### [Exercise]
At the line containing "Image resolution: width=723, height=2576.", begin repeating lines exactly, and stop only after the final line of the records below.

### [Input for this task]
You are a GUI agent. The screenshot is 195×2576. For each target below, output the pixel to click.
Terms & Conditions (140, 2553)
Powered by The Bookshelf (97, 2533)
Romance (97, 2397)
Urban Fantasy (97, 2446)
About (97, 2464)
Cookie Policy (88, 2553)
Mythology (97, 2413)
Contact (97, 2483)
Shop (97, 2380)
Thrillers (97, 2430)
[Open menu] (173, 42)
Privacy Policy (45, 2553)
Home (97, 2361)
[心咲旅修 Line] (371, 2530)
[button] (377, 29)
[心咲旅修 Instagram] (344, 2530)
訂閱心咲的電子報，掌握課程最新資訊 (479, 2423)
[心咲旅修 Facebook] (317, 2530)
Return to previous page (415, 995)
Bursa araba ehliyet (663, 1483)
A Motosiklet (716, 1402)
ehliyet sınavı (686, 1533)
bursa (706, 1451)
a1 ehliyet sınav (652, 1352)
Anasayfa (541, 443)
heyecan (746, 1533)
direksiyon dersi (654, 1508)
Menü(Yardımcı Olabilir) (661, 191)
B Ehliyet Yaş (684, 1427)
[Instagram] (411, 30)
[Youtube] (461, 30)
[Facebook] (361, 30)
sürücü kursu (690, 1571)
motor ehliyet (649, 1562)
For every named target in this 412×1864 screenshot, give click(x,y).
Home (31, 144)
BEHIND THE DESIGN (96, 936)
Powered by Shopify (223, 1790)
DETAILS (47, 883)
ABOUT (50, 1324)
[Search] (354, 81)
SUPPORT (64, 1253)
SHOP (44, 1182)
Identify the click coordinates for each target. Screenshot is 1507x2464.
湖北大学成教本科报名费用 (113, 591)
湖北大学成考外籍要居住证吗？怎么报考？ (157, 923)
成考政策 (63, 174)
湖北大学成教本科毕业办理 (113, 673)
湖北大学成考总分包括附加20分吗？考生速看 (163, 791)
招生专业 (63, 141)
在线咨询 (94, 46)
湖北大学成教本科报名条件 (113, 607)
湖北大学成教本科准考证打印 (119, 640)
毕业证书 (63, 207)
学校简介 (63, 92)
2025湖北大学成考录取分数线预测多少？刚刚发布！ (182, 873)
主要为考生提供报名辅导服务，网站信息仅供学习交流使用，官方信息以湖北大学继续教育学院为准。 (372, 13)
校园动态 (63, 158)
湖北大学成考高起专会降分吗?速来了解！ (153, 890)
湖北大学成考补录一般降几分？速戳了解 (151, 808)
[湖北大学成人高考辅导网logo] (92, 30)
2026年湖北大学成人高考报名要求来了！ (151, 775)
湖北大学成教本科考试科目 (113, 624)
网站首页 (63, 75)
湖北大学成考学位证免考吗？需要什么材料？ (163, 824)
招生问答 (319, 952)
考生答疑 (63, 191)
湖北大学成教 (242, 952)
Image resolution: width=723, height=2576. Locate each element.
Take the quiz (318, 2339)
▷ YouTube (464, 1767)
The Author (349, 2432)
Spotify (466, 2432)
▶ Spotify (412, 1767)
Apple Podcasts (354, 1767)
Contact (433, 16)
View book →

### [Exercise answer]
Image resolution: width=723, height=2576. Locate each element.
Take the quiz (318, 2339)
▷ YouTube (464, 1767)
The Author (349, 2432)
Spotify (466, 2432)
▶ Spotify (412, 1767)
Apple Podcasts (354, 1767)
Contact (433, 16)
View book →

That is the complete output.